Dive Brief:
- Data center capital expenditures increased 53% year over year to $134 billion during the first three months of 2025, according to Dell’Oro Group research published Tuesday. The spike was driven by a surge in hyperscaler spending on AI infrastructure, particularly Nvidia Blackwell GPUs and custom accelerators, the research firm said.
- The four companies with the largest cloud footprints — AWS, Google, Meta and Microsoft — accounted for 44% of Q1 data center capital investments. Enterprise infrastructure spending — the second biggest category — accounted for one-third of the total, according to Dell’Oro.
- “Despite some project cancellations by U.S. cloud providers, overall CapEx remains on track, with hyperscalers adjusting capacity rather than cutting investments,” Dell’Oro Group Senior Research Director Baron Fung said in the report. “Enterprises, facing tighter budgets and tariff-related risks, are more cautious, prompting slight downward revisions to their CapEx forecasts.”
Dive Insight:
An ongoing data center building boom sparked by generative AI adoption showed no signs of an early-year slowdown as hyperscalers raced to add compute capacity.
Amazon reported $24.3 billion in Q1 capital expenditures, primarily to expand AWS’ AI cloud infrastructure. Microsoft and Google weren’t far behind, reporting $21.4 billion and $17 billion in CapEx for the first three months of the year, respectively.
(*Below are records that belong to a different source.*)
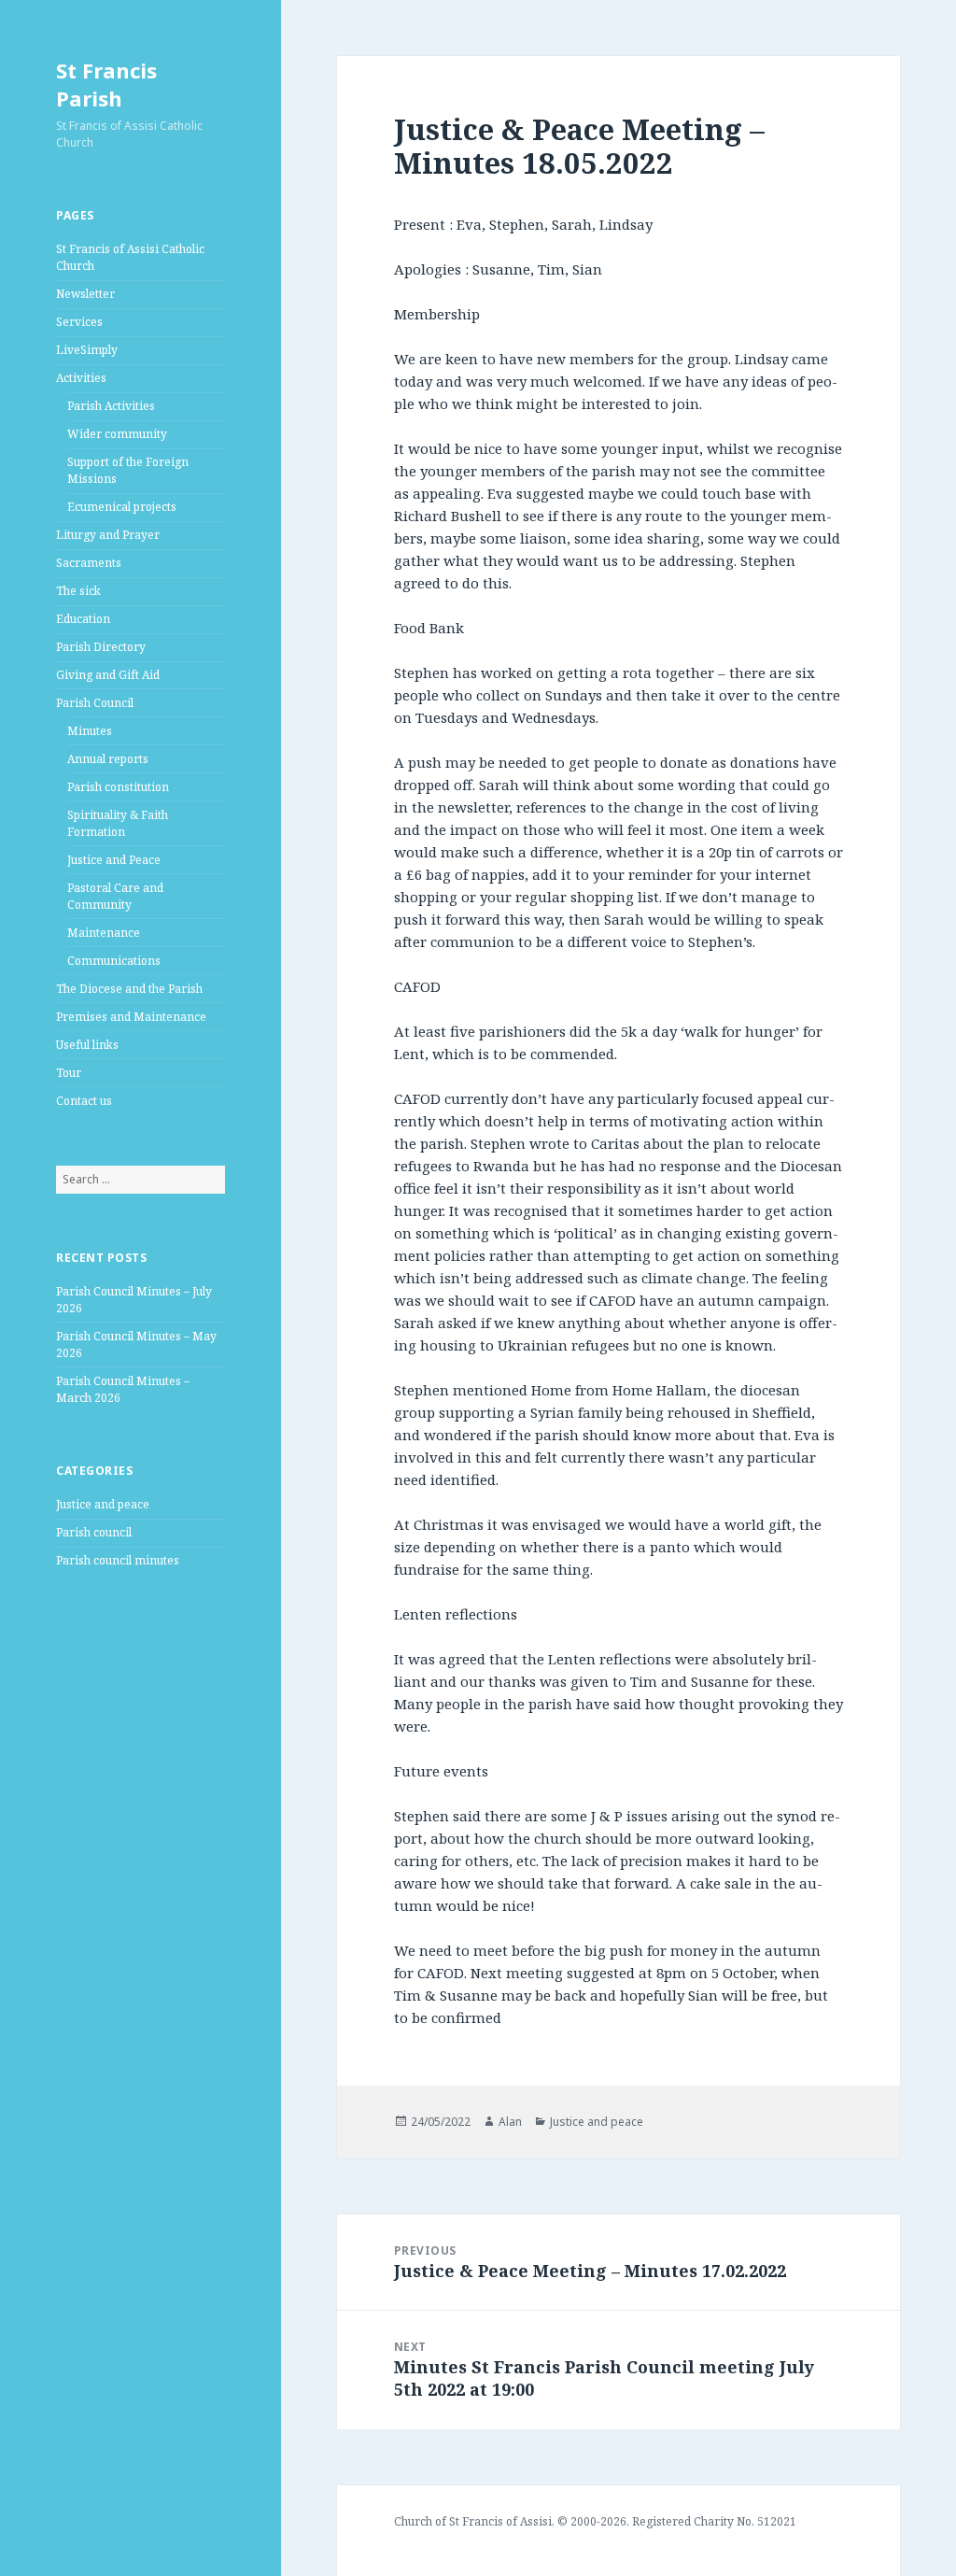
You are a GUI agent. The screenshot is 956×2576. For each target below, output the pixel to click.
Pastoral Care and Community (115, 896)
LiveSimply (87, 350)
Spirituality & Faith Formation (117, 823)
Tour (68, 1073)
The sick (78, 591)
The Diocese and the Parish (129, 989)
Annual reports (107, 759)
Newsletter (85, 294)
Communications (114, 961)
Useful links (87, 1045)
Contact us (84, 1101)
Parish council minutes (117, 1560)
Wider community (117, 434)
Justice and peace (102, 1504)
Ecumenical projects (121, 507)
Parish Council (95, 703)
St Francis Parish (106, 84)
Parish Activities (111, 406)
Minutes (89, 731)
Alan (510, 2122)
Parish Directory (101, 647)
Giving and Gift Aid (108, 675)
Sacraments (88, 563)
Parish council (94, 1532)
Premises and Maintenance (131, 1017)
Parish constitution (118, 787)
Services (79, 322)
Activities (81, 378)
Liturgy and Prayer (108, 535)
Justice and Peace (114, 860)
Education (83, 619)
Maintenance (103, 933)
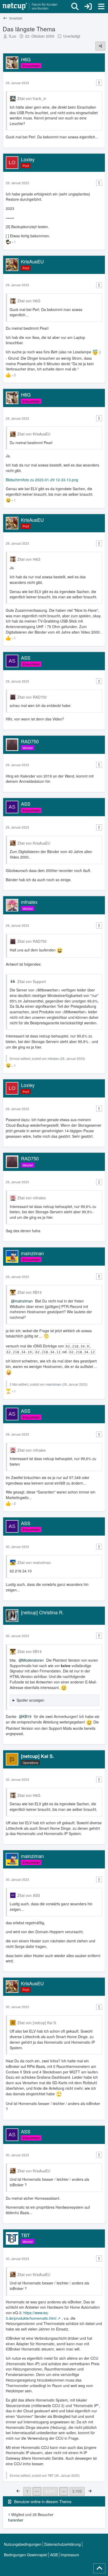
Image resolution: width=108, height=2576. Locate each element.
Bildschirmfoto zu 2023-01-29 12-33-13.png (42, 479)
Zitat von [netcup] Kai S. (37, 2022)
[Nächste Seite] (90, 2491)
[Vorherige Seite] (18, 2491)
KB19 (27, 1716)
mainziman (24, 1301)
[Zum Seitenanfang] (99, 2568)
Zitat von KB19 (29, 1292)
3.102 (77, 2491)
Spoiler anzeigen (30, 1700)
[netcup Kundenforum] (30, 6)
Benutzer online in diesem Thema (42, 2501)
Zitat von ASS (28, 1895)
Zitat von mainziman (34, 1562)
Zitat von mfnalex (31, 1197)
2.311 (50, 2491)
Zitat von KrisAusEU (33, 434)
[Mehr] (99, 83)
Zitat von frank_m (31, 98)
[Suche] (75, 6)
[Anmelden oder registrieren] (88, 6)
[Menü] (101, 6)
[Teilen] (100, 46)
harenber (15, 2520)
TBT (50, 2475)
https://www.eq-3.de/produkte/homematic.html (31, 2315)
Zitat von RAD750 (32, 697)
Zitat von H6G (28, 300)
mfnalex (53, 1058)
Dell’Oro Group expects the trend to continue. The firm forecasted a 30% year-over-year bump in data center investments for 2025, despite mixed economic signals triggered by tariff concerns and supply chain challenges. Last year, data center infrastructure capital expenditures grew 51% year over year to $455 billion.
“Tariff-related uncertainties are not expected to materially alter hyperscaler spending plans given their diversified global supply chains,” Fung said in the report.
AWS, Microsoft and Google Cloud plan to invest more than $250 billion in buildouts this year, in part to ease capacity constraints and satisfy growing customer demand for AI processing power.
“The availability of GPU and supporting infrastructure is supply constrained,” Fung said in an email. “Demand is so strong that the top 4 U.S. cloud service providers have had to turn away smaller customers.”
Amazon signaled two massive U.S. data center construction projects earlier this month — a $20-billion hub in Pennsylvania and a $10-billion project in North Carolina. The company is also planning a nearly $13 billion buildout in Australia, according to a June 14 announcement.
“As fast as we actually put the capacity in, it’s being consumed,” Amazon CEO Andy Jassy said during a May earnings call. The executive noted that demand for AI compute services is “unlike anything we’ve seen before” and characterized AI as a “once-in-a-lifetime reinvention of everything we know” in an April letter to shareholders.
AWS and its hyperscaler peers are jockeying to establish early market share, Fung told CIO Dive. Realizing a return on the investments will take time, he said.